Request: Reproduce the items below word for word, from the line containing "Click the dotted-underlined CC1 term" down through the line containing "Action: click(613, 275)", including both of those lines.

^^^^

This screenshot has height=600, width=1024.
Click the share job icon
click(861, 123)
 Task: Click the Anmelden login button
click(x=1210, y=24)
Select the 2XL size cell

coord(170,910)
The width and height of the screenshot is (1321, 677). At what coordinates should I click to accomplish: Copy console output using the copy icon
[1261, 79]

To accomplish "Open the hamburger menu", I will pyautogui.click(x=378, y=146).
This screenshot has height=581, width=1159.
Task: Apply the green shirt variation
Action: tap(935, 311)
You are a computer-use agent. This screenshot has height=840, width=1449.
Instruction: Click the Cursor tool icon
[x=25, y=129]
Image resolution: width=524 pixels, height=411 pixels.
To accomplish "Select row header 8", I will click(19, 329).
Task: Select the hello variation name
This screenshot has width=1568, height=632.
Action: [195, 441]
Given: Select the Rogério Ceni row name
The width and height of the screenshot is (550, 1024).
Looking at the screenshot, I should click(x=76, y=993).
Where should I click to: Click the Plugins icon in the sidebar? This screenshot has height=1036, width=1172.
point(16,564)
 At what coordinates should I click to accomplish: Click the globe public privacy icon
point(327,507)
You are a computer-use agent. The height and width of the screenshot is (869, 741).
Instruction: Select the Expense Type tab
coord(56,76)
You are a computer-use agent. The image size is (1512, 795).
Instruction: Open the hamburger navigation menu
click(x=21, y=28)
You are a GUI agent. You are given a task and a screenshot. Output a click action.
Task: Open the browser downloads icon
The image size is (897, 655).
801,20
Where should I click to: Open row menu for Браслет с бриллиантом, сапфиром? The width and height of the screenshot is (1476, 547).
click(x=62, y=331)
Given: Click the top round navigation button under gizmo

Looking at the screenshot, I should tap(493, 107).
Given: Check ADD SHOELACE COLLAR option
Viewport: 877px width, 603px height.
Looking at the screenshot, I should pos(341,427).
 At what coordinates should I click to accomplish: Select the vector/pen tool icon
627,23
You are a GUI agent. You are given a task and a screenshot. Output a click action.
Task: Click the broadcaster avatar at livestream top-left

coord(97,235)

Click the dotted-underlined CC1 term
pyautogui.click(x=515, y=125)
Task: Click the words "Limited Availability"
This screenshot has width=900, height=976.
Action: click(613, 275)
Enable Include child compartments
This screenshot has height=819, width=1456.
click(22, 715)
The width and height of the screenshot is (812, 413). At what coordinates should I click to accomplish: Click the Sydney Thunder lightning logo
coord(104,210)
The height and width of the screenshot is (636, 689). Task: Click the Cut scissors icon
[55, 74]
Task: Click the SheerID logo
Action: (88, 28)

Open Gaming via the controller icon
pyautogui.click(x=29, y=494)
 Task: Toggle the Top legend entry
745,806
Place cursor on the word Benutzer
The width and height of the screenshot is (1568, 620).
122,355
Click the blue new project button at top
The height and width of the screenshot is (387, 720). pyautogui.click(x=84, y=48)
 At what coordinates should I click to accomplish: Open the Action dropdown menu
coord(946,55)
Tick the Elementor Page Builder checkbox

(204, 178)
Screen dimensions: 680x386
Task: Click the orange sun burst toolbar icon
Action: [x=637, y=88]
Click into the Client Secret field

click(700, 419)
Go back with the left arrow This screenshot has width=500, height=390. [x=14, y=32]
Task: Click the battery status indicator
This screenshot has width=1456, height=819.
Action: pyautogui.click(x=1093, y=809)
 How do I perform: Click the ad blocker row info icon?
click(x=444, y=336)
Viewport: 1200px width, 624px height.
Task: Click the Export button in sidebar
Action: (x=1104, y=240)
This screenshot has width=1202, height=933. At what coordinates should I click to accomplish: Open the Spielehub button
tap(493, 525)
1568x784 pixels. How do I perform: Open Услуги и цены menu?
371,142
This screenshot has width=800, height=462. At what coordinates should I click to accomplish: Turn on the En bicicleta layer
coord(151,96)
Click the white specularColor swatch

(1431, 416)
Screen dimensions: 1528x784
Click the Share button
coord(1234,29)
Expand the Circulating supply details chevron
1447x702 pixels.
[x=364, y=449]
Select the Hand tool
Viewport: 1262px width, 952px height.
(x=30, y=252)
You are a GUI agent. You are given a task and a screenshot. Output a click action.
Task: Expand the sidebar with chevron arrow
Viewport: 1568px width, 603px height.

^^^^

The completed task:
Click the dotted-underlined CC1 term
pyautogui.click(x=515, y=125)
Task: Click the words "Limited Availability"
This screenshot has width=900, height=976.
Action: click(613, 275)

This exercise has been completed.